Ücretlerin tırpanlanması, hükümet cephesinde sermayenin iki bloku arasında memnuniyetle karşılanmış ve yüksek faiz politikasıyla uluslararası fon şirketleri, mali sermaye ve banka sermayesi mutlu edilirken, yoğun emeğe dayalı işkollarında ücretlerin ezdirilmesi yoluyla karlılığın ve "rekabetin" yolları açılmış olmaktadır. Dünyada ucuz emeğin başkenti olan Çin, Bangladeş ve Tayvan gibi uzak pazarlar, Mısır ve Kuzey Afrika gibi yakın pazarlara göre maaşlar ve ücretliler sınıfının alım gücü hala çok yüksektir. Dolayısıyla, enflasyonla mücadele edilecekse, karlılık artırılmalı ve işçinin genel sömürü düzeyi pazarla "rekabet" edilebilir ücretler düzeyine çekilmelidir.

Sınıflar savaşımının Türkiye ve Kürdistan sahasında yürünecek uzun bir yol var. Sınıfın öncüleri ve sınıflar mücadelesinin parçalı yapısı ancak birleşik mücadele panzehiriyle yatağını bulacaktır.

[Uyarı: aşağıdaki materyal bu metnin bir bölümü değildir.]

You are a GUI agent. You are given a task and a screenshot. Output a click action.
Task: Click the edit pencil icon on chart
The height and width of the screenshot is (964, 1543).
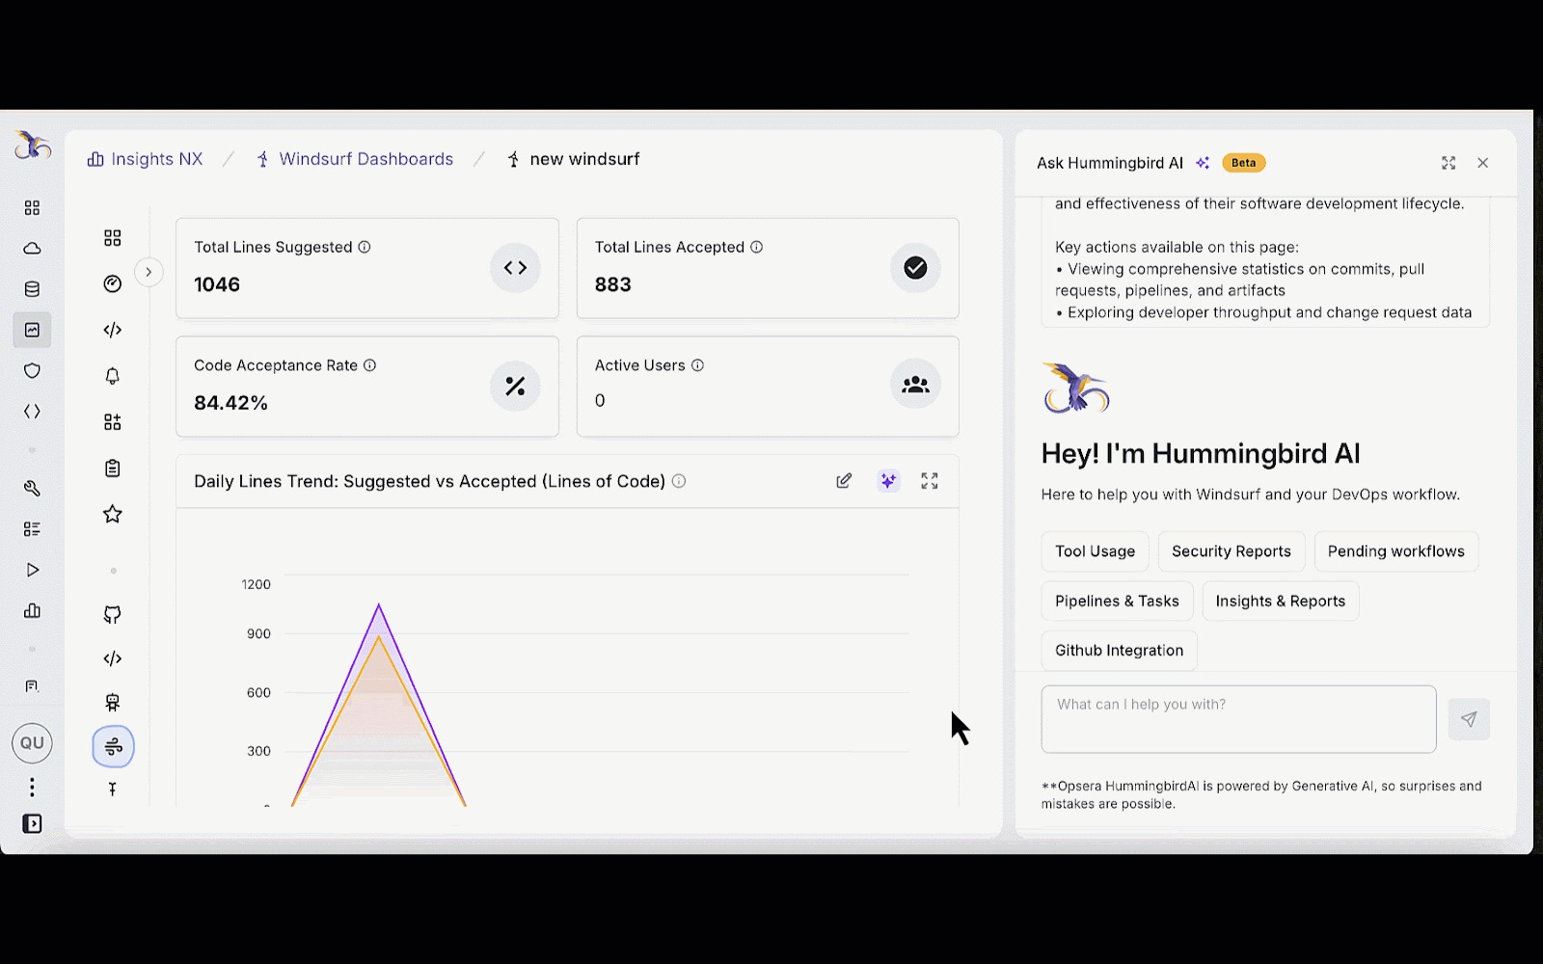(844, 481)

Buradan hareketle, barınma sorunu yaşayan ve yurt bulamayan üniversite öğrencisi, çorbasını kaynatmakta zorlanan ev emekçisi, fabrikada emeği sömürülen işçi ve hasadı tarlada kalan ve kredi batağında olan çiftçinin mücadelesi kazananı belirleyecek. Sınıfın gösterdiği hak alıcı mücadele çizgisi öncüler tarafından büyütülür, stratejik ve taktiksel akıl işleyişi boşlukları doldurursa, umutlanmamak için hiçbir neden yok. Umudu çoğaltmak, direnişi büyütmek ve zaferi kazanacak yolun taşlarını döşemek için hepimize eskisinden daha fazla görev düşüyor.